** Opening Data for processing block **
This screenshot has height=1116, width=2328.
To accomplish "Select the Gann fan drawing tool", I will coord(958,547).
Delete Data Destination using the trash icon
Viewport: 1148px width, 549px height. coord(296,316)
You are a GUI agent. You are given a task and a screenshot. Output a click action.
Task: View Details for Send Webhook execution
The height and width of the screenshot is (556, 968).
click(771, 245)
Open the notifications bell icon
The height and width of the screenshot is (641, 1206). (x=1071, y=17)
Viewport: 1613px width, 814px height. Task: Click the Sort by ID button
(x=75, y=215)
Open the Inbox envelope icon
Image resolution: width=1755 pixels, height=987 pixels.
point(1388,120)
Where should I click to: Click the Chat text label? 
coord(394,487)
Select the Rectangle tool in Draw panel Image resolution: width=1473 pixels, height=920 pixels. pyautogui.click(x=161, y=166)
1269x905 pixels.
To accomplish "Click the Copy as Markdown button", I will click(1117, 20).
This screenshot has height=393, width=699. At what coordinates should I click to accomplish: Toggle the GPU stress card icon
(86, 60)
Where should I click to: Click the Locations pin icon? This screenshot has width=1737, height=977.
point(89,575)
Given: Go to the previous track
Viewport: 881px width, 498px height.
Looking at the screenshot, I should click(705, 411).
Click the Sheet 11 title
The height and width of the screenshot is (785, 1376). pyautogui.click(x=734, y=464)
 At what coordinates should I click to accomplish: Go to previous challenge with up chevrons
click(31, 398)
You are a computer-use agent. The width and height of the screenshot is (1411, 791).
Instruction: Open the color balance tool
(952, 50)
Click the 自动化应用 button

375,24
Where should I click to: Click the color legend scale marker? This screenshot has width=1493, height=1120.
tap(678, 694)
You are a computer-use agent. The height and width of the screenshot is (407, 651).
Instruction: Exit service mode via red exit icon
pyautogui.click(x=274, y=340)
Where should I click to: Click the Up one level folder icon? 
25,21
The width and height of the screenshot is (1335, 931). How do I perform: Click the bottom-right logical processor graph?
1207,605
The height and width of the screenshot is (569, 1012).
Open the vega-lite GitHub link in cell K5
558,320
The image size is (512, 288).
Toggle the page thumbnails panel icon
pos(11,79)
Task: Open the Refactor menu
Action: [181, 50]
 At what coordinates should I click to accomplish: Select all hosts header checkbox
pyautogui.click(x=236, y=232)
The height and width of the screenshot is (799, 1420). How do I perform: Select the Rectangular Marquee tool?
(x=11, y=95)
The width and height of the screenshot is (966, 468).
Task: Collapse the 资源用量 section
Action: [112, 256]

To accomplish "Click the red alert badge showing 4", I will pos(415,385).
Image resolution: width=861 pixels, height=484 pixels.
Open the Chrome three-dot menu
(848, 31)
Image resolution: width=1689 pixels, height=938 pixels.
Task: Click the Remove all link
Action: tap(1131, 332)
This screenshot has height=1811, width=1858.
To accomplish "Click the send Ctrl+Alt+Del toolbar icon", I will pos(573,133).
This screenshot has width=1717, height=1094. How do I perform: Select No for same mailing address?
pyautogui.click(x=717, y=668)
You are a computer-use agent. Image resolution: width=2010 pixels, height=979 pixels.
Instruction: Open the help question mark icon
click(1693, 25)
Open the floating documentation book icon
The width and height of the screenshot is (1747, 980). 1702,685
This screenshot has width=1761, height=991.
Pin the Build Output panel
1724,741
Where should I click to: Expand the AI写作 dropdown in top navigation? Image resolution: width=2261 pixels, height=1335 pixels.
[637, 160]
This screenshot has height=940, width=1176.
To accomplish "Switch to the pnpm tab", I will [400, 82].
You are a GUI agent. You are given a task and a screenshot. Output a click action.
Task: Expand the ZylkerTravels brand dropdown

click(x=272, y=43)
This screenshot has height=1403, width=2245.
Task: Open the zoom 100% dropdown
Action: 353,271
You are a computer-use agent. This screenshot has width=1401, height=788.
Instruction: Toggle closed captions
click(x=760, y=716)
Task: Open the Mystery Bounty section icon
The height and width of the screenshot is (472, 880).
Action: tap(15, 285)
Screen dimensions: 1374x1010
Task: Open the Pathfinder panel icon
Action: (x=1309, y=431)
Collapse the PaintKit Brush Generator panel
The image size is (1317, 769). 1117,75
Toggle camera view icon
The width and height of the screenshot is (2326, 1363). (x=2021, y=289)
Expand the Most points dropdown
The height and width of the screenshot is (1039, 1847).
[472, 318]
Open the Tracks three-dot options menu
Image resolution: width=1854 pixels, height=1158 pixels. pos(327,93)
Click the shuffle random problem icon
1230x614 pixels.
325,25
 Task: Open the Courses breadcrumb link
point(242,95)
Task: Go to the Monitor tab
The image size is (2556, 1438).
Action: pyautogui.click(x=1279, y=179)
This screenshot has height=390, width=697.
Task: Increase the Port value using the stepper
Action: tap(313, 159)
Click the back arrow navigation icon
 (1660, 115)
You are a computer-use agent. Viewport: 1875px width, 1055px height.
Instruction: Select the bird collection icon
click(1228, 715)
** Closing Data for processing block **
_Action item_
When transcribing the data, keep every line exactly as it is.

_Result of this task_
This screenshot has height=1116, width=2328.
To accomplish "Select the Gann fan drawing tool", I will coord(958,547).
Delete Data Destination using the trash icon
Viewport: 1148px width, 549px height. coord(296,316)
You are a GUI agent. You are given a task and a screenshot. Output a click action.
Task: View Details for Send Webhook execution
The height and width of the screenshot is (556, 968).
click(771, 245)
Open the notifications bell icon
The height and width of the screenshot is (641, 1206). (x=1071, y=17)
Viewport: 1613px width, 814px height. Task: Click the Sort by ID button
(x=75, y=215)
Open the Inbox envelope icon
Image resolution: width=1755 pixels, height=987 pixels.
point(1388,120)
Where should I click to: Click the Chat text label? 
coord(394,487)
Select the Rectangle tool in Draw panel Image resolution: width=1473 pixels, height=920 pixels. pyautogui.click(x=161, y=166)
1269x905 pixels.
To accomplish "Click the Copy as Markdown button", I will click(1117, 20).
This screenshot has height=393, width=699. At what coordinates should I click to accomplish: Toggle the GPU stress card icon
(86, 60)
Where should I click to: Click the Locations pin icon? This screenshot has width=1737, height=977.
point(89,575)
Given: Go to the previous track
Viewport: 881px width, 498px height.
Looking at the screenshot, I should click(705, 411).
Click the Sheet 11 title
The height and width of the screenshot is (785, 1376). pyautogui.click(x=734, y=464)
 At what coordinates should I click to accomplish: Go to previous challenge with up chevrons
click(31, 398)
You are a computer-use agent. The width and height of the screenshot is (1411, 791).
Instruction: Open the color balance tool
(952, 50)
Click the 自动化应用 button

375,24
Where should I click to: Click the color legend scale marker? This screenshot has width=1493, height=1120.
tap(678, 694)
You are a computer-use agent. The height and width of the screenshot is (407, 651).
Instruction: Exit service mode via red exit icon
pyautogui.click(x=274, y=340)
Where should I click to: Click the Up one level folder icon? 
25,21
The width and height of the screenshot is (1335, 931). How do I perform: Click the bottom-right logical processor graph?
1207,605
The height and width of the screenshot is (569, 1012).
Open the vega-lite GitHub link in cell K5
558,320
The image size is (512, 288).
Toggle the page thumbnails panel icon
pos(11,79)
Task: Open the Refactor menu
Action: [181, 50]
 At what coordinates should I click to accomplish: Select all hosts header checkbox
pyautogui.click(x=236, y=232)
The height and width of the screenshot is (799, 1420). How do I perform: Select the Rectangular Marquee tool?
(x=11, y=95)
The width and height of the screenshot is (966, 468).
Task: Collapse the 资源用量 section
Action: [112, 256]

To accomplish "Click the red alert badge showing 4", I will pos(415,385).
Image resolution: width=861 pixels, height=484 pixels.
Open the Chrome three-dot menu
(848, 31)
Image resolution: width=1689 pixels, height=938 pixels.
Task: Click the Remove all link
Action: tap(1131, 332)
This screenshot has height=1811, width=1858.
To accomplish "Click the send Ctrl+Alt+Del toolbar icon", I will pos(573,133).
This screenshot has width=1717, height=1094. How do I perform: Select No for same mailing address?
pyautogui.click(x=717, y=668)
You are a computer-use agent. Image resolution: width=2010 pixels, height=979 pixels.
Instruction: Open the help question mark icon
click(1693, 25)
Open the floating documentation book icon
The width and height of the screenshot is (1747, 980). 1702,685
This screenshot has width=1761, height=991.
Pin the Build Output panel
1724,741
Where should I click to: Expand the AI写作 dropdown in top navigation? Image resolution: width=2261 pixels, height=1335 pixels.
[637, 160]
This screenshot has height=940, width=1176.
To accomplish "Switch to the pnpm tab", I will [400, 82].
You are a GUI agent. You are given a task and a screenshot. Output a click action.
Task: Expand the ZylkerTravels brand dropdown

click(x=272, y=43)
This screenshot has height=1403, width=2245.
Task: Open the zoom 100% dropdown
Action: 353,271
You are a computer-use agent. This screenshot has width=1401, height=788.
Instruction: Toggle closed captions
click(x=760, y=716)
Task: Open the Mystery Bounty section icon
The height and width of the screenshot is (472, 880).
Action: tap(15, 285)
Screen dimensions: 1374x1010
Task: Open the Pathfinder panel icon
Action: (x=1309, y=431)
Collapse the PaintKit Brush Generator panel
The image size is (1317, 769). 1117,75
Toggle camera view icon
The width and height of the screenshot is (2326, 1363). (x=2021, y=289)
Expand the Most points dropdown
The height and width of the screenshot is (1039, 1847).
[472, 318]
Open the Tracks three-dot options menu
Image resolution: width=1854 pixels, height=1158 pixels. pos(327,93)
Click the shuffle random problem icon
1230x614 pixels.
325,25
 Task: Open the Courses breadcrumb link
point(242,95)
Task: Go to the Monitor tab
The image size is (2556, 1438).
Action: pyautogui.click(x=1279, y=179)
This screenshot has height=390, width=697.
Task: Increase the Port value using the stepper
Action: tap(313, 159)
Click the back arrow navigation icon
 (1660, 115)
You are a computer-use agent. Viewport: 1875px width, 1055px height.
Instruction: Select the bird collection icon
click(1228, 715)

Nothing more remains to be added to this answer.